Minimax Localization of Structural Information in Large Noisy Matrices

Part of Advances in Neural Information Processing Systems 24 (NIPS 2011)

Bibtex Metadata Paper SpotlightSlide Supplemental

Authors

Mladen Kolar, Sivaraman Balakrishnan, Alessandro Rinaldo, Aarti Singh

Abstract

We consider the problem of identifying a sparse set of relevant columns and rows in a large data matrix with highly corrupted entries. This problem of identifying groups from a collection of bipartite variables such as proteins and drugs, biological species and gene sequences, malware and signatures, etc is commonly referred to as biclustering or co-clustering. Despite its great practical relevance, and although several ad-hoc methods are available for biclustering, theoretical analysis of the problem is largely non-existent. The problem we consider is also closely related to structured multiple hypothesis testing, an area of statistics that has recently witnessed a flurry of activity.

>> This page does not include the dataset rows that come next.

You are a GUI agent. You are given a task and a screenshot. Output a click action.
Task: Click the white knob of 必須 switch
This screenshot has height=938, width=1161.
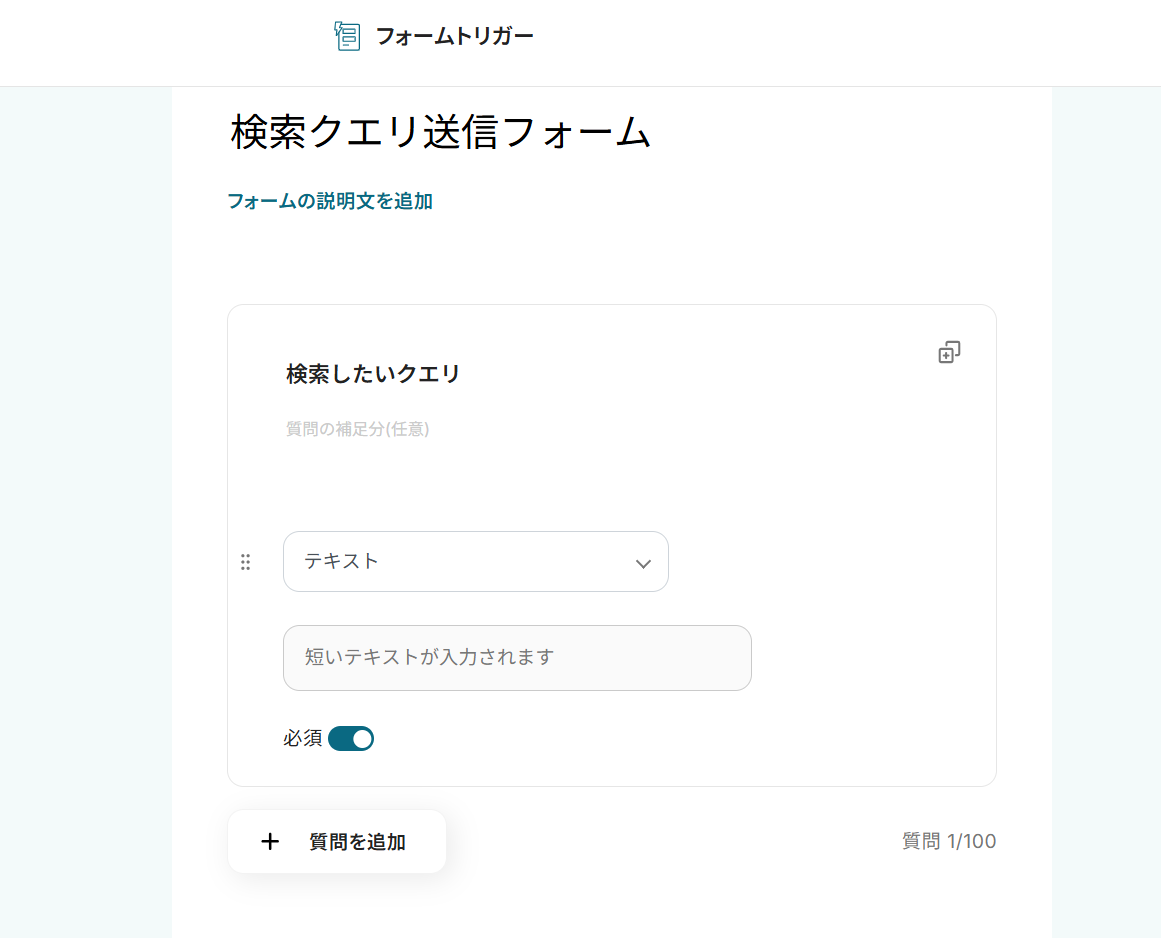362,739
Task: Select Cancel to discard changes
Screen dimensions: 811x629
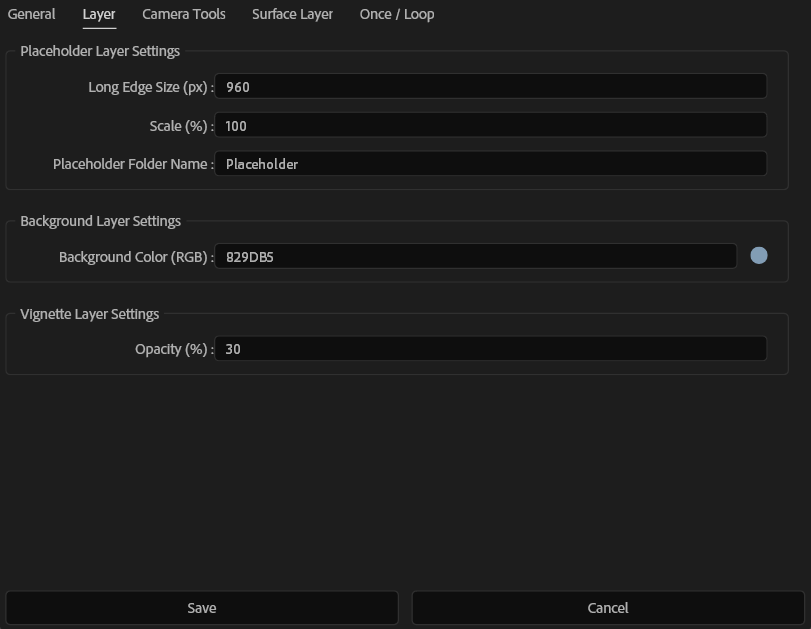Action: pyautogui.click(x=606, y=607)
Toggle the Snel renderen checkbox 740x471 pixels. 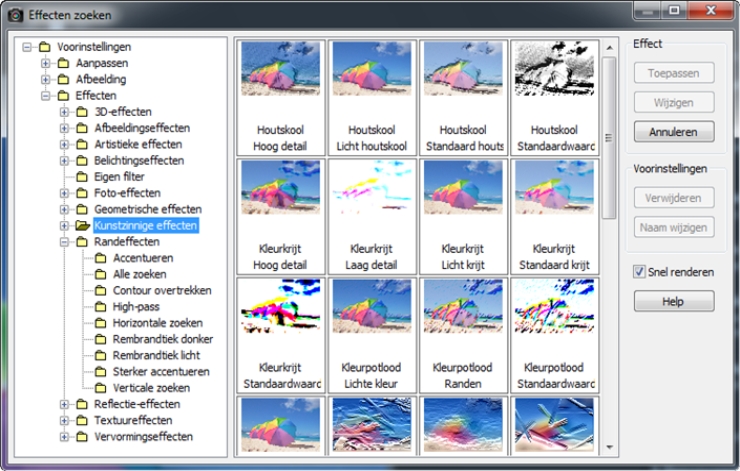pyautogui.click(x=640, y=271)
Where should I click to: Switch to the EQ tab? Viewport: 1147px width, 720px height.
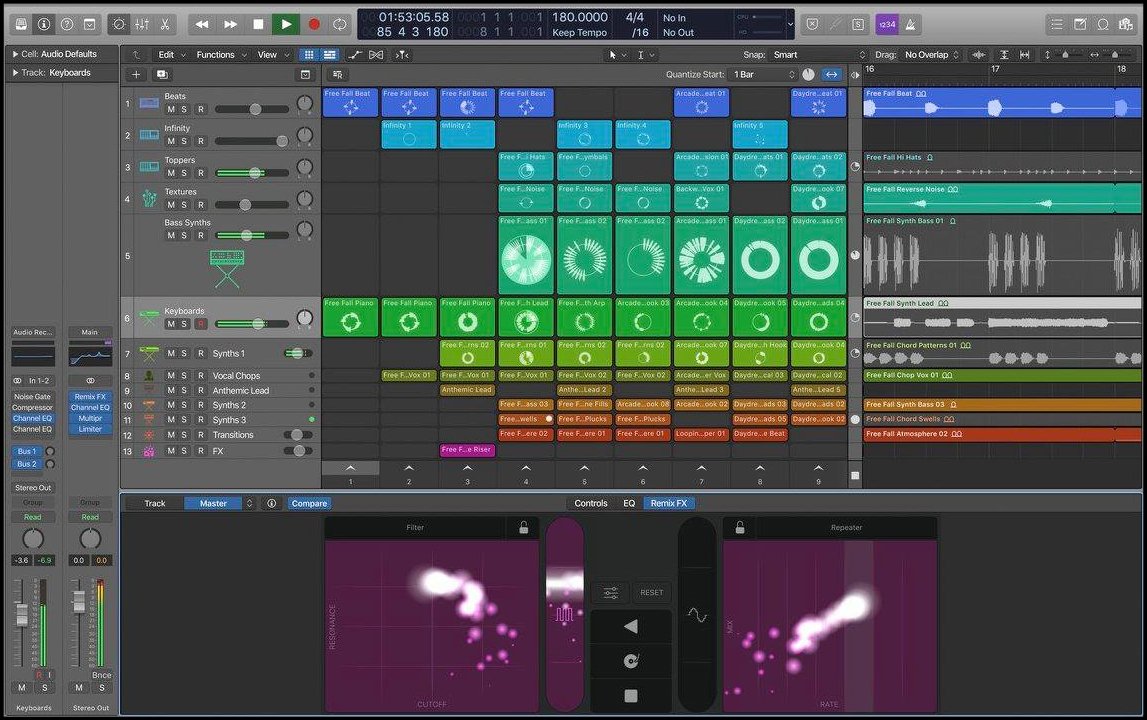[x=628, y=503]
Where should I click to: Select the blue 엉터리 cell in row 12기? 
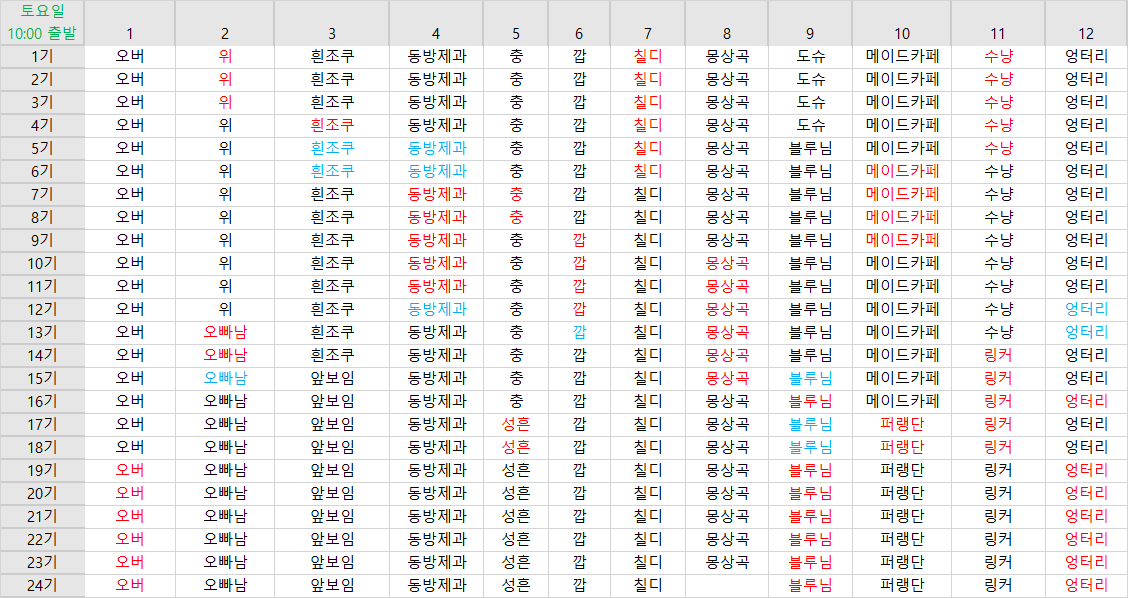(1086, 309)
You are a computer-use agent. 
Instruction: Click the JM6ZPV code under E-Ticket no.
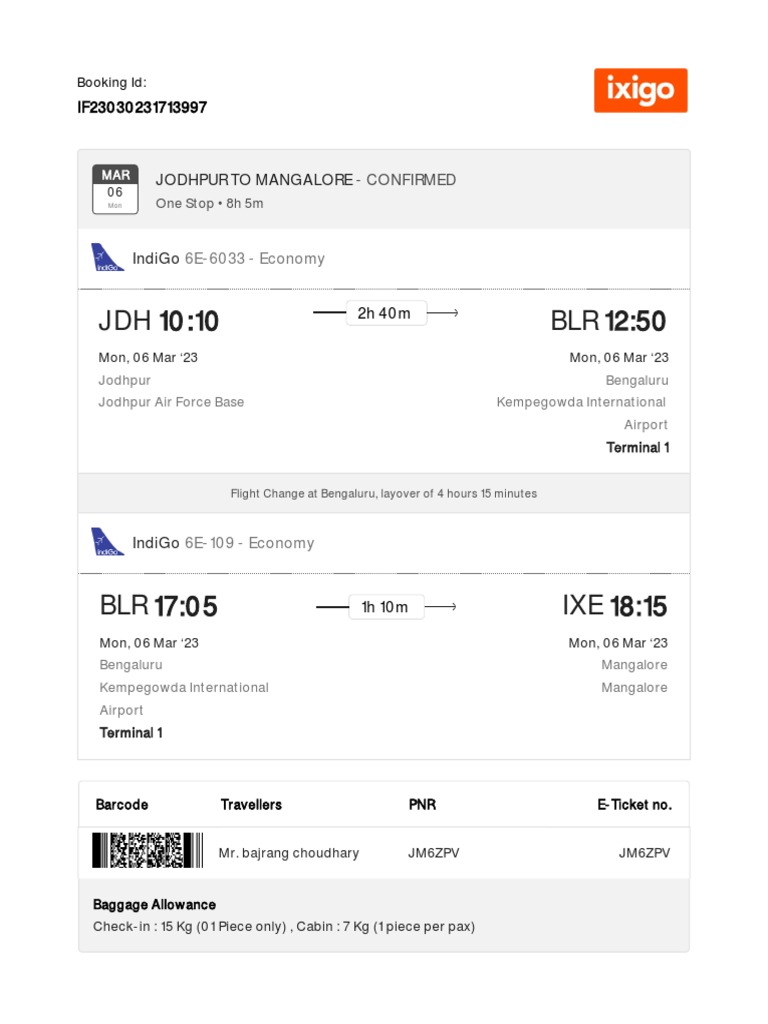pos(644,853)
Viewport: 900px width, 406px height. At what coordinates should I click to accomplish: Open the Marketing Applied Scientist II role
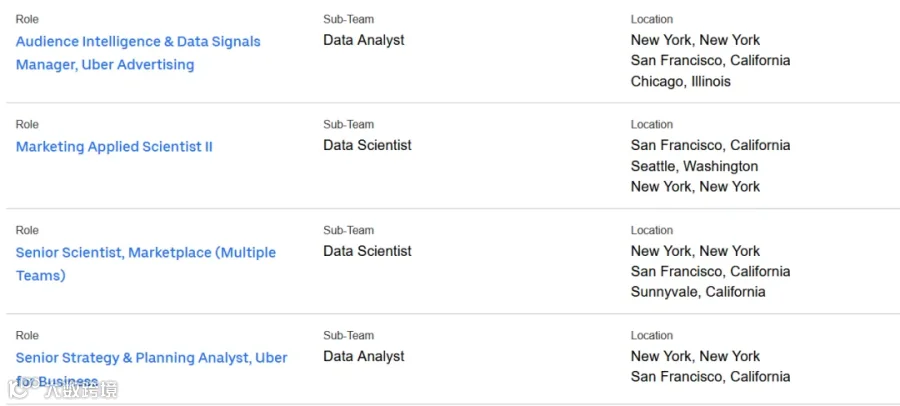114,146
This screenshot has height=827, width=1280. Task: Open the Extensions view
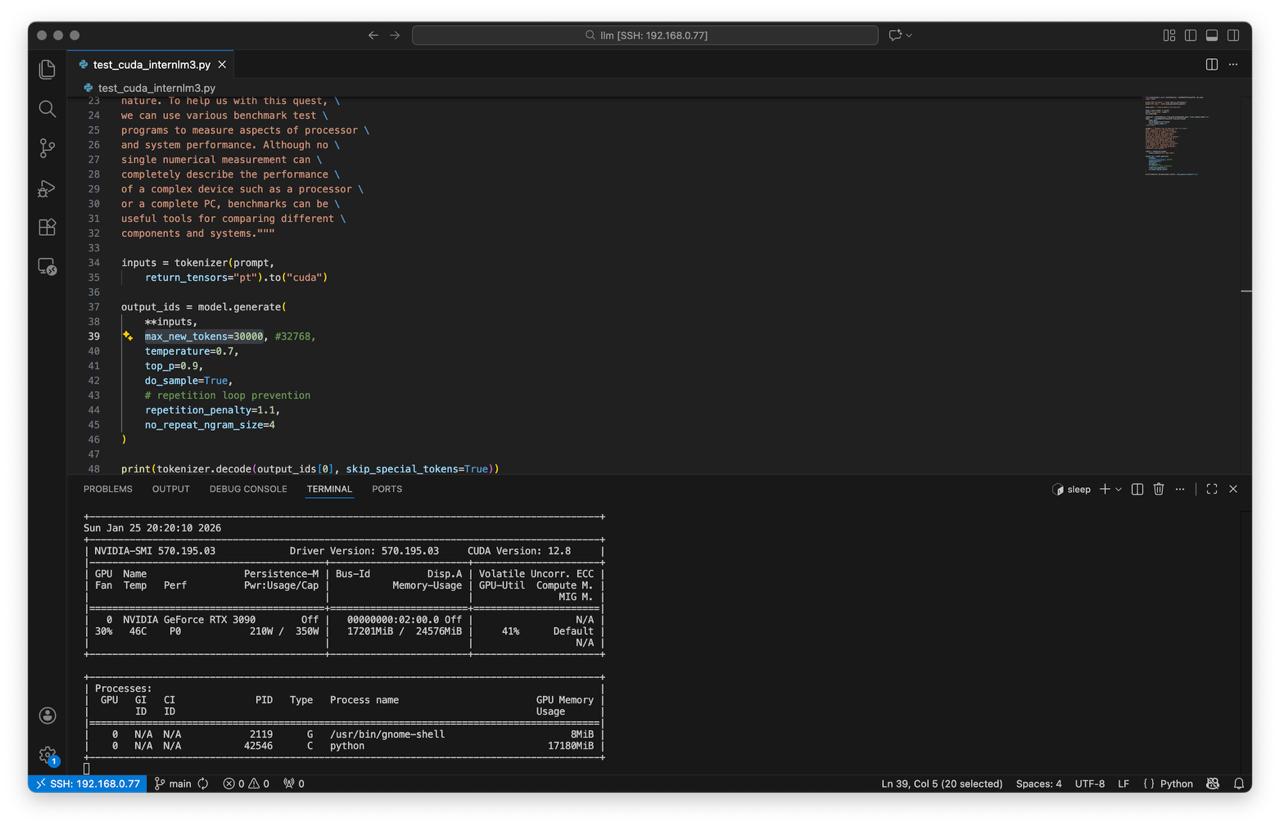47,227
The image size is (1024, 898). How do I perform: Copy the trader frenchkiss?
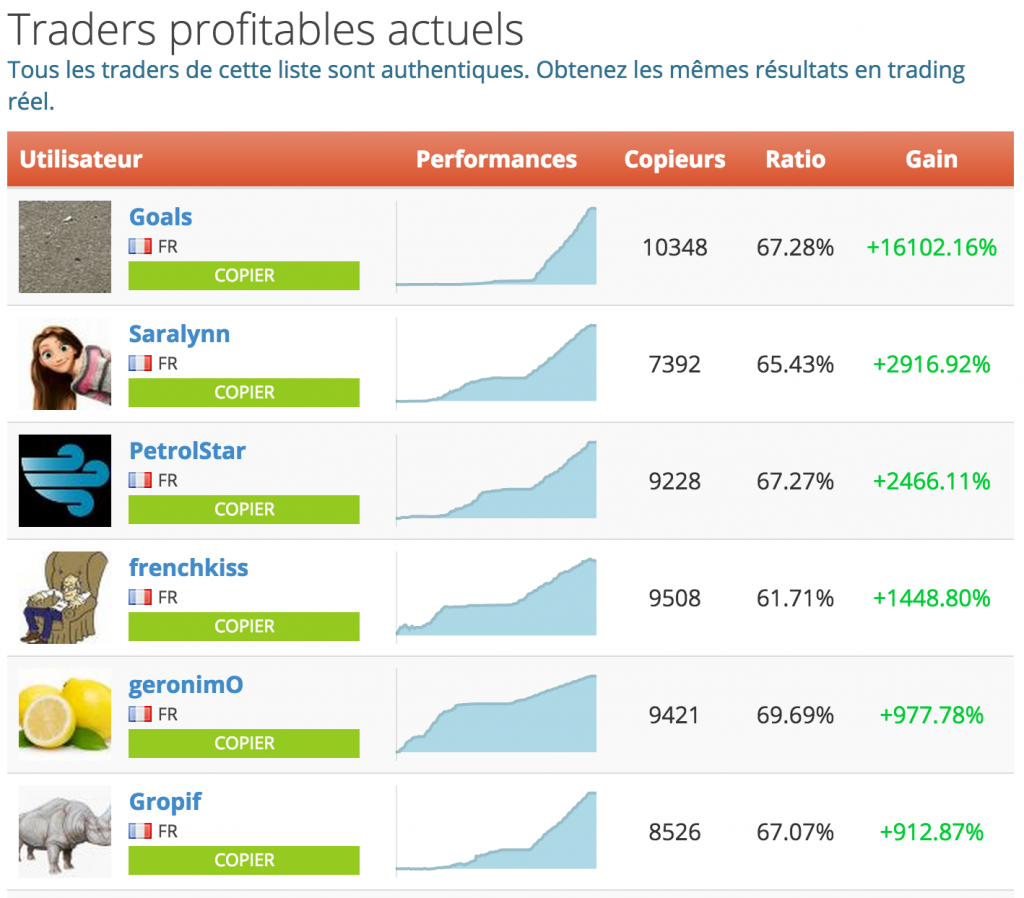click(x=244, y=626)
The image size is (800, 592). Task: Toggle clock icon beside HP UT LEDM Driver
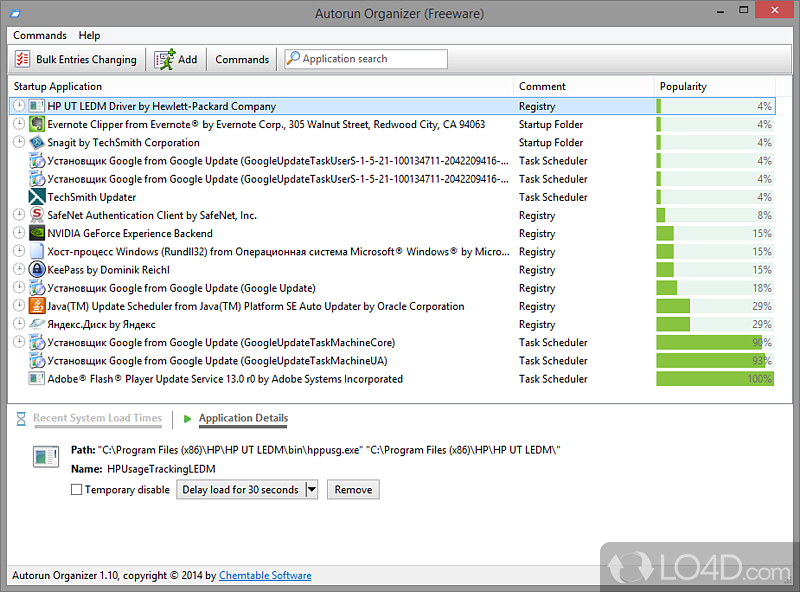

We make the following contributions: i) We prove lower bounds on the minimum signal strength needed for successful recovery of a bicluster as a function of the noise variance, size of the matrix and bicluster of interest. ii) We show that a combinatorial procedure based on the scan statistic achieves this optimal limit. iii) We characterize the SNR required by several computationally tractable procedures for biclustering including element-wise thresholding, column/row average thresholding and a convex relaxation approach to sparse singular vector decomposition.